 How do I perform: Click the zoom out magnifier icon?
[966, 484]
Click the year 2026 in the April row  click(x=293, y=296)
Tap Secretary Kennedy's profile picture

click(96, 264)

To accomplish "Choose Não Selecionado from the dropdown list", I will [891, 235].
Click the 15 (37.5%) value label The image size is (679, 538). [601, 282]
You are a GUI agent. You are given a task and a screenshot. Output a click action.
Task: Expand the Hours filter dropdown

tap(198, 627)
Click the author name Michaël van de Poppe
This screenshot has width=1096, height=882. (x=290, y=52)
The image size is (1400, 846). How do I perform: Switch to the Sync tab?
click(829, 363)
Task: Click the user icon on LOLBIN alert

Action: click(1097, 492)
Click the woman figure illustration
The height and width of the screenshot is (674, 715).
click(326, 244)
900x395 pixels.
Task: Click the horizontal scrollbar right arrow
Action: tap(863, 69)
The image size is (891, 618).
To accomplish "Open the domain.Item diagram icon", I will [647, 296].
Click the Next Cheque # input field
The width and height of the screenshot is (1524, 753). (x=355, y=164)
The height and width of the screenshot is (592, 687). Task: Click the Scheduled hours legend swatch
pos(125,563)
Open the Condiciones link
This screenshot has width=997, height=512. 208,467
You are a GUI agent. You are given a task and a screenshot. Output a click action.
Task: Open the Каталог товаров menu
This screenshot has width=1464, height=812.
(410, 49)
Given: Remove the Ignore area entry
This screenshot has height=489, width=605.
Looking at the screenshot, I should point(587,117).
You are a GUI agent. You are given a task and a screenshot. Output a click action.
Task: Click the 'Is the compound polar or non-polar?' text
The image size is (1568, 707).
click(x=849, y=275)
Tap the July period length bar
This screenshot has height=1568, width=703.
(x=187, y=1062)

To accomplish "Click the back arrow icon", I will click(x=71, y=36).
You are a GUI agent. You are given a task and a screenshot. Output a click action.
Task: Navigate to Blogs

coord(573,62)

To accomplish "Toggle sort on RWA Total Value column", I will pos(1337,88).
= = = = =
What you should do:
From the data above, work out how many lines hold "will". Answer with the number alone.

Response:
4